What is required
Would you write out the records below exactly as given?
--
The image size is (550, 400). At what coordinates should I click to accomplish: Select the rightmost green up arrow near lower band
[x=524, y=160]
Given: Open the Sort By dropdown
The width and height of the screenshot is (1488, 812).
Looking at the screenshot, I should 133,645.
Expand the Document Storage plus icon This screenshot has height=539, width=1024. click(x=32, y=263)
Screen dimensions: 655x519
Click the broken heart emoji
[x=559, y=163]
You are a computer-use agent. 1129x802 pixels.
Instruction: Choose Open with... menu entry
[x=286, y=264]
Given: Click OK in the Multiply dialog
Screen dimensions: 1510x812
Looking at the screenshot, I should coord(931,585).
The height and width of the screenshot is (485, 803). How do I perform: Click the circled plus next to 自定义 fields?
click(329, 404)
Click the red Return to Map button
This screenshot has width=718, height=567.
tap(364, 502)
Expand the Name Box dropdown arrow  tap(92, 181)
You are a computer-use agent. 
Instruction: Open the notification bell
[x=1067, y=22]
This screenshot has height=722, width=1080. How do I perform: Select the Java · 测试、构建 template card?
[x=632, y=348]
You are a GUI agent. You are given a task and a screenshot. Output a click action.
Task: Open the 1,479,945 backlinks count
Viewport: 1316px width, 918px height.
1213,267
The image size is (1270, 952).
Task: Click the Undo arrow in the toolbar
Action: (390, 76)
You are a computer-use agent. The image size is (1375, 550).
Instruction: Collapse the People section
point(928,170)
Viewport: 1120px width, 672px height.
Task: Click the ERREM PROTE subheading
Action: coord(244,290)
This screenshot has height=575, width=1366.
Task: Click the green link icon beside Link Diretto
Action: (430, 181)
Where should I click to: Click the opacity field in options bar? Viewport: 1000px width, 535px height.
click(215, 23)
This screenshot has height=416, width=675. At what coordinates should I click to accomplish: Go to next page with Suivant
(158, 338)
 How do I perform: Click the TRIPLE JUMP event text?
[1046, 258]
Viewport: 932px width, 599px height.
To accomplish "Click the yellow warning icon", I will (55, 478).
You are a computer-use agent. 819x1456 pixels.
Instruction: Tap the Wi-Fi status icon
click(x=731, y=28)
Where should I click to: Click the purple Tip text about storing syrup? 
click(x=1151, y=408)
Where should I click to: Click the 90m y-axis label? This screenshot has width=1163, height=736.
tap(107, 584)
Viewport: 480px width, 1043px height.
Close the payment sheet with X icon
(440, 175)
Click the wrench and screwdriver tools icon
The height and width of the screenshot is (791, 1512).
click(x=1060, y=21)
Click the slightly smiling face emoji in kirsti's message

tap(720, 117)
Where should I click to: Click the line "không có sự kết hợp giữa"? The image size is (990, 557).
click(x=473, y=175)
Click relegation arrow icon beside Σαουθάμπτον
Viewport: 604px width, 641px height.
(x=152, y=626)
--
Reply
The image size is (550, 400). At what coordinates should I click to accomplish: Select the rightmost green up arrow near lower band
[x=524, y=160]
Given: Open the Sort By dropdown
The width and height of the screenshot is (1488, 812).
Looking at the screenshot, I should 133,645.
Expand the Document Storage plus icon This screenshot has height=539, width=1024. click(x=32, y=263)
Screen dimensions: 655x519
Click the broken heart emoji
[x=559, y=163]
You are a computer-use agent. 1129x802 pixels.
Instruction: Choose Open with... menu entry
[x=286, y=264]
Given: Click OK in the Multiply dialog
Screen dimensions: 1510x812
Looking at the screenshot, I should coord(931,585).
The height and width of the screenshot is (485, 803). How do I perform: Click the circled plus next to 自定义 fields?
click(329, 404)
Click the red Return to Map button
This screenshot has width=718, height=567.
tap(364, 502)
Expand the Name Box dropdown arrow  tap(92, 181)
You are a computer-use agent. 
Instruction: Open the notification bell
[x=1067, y=22]
This screenshot has height=722, width=1080. How do I perform: Select the Java · 测试、构建 template card?
[x=632, y=348]
You are a GUI agent. You are given a task and a screenshot. Output a click action.
Task: Open the 1,479,945 backlinks count
Viewport: 1316px width, 918px height.
1213,267
The image size is (1270, 952).
Task: Click the Undo arrow in the toolbar
Action: (390, 76)
You are a computer-use agent. The image size is (1375, 550).
Instruction: Collapse the People section
point(928,170)
Viewport: 1120px width, 672px height.
Task: Click the ERREM PROTE subheading
Action: coord(244,290)
This screenshot has height=575, width=1366.
Task: Click the green link icon beside Link Diretto
Action: (430, 181)
Where should I click to: Click the opacity field in options bar? Viewport: 1000px width, 535px height.
click(215, 23)
This screenshot has height=416, width=675. At what coordinates should I click to accomplish: Go to next page with Suivant
(158, 338)
 How do I perform: Click the TRIPLE JUMP event text?
[1046, 258]
Viewport: 932px width, 599px height.
To accomplish "Click the yellow warning icon", I will (55, 478).
You are a computer-use agent. 819x1456 pixels.
Instruction: Tap the Wi-Fi status icon
click(x=731, y=28)
Where should I click to: Click the purple Tip text about storing syrup? 
click(x=1151, y=408)
Where should I click to: Click the 90m y-axis label? This screenshot has width=1163, height=736.
tap(107, 584)
Viewport: 480px width, 1043px height.
Close the payment sheet with X icon
(440, 175)
Click the wrench and screwdriver tools icon
The height and width of the screenshot is (791, 1512).
click(x=1060, y=21)
Click the slightly smiling face emoji in kirsti's message

tap(720, 117)
Where should I click to: Click the line "không có sự kết hợp giữa"? The image size is (990, 557).
click(x=473, y=175)
Click relegation arrow icon beside Σαουθάμπτον
Viewport: 604px width, 641px height.
(x=152, y=626)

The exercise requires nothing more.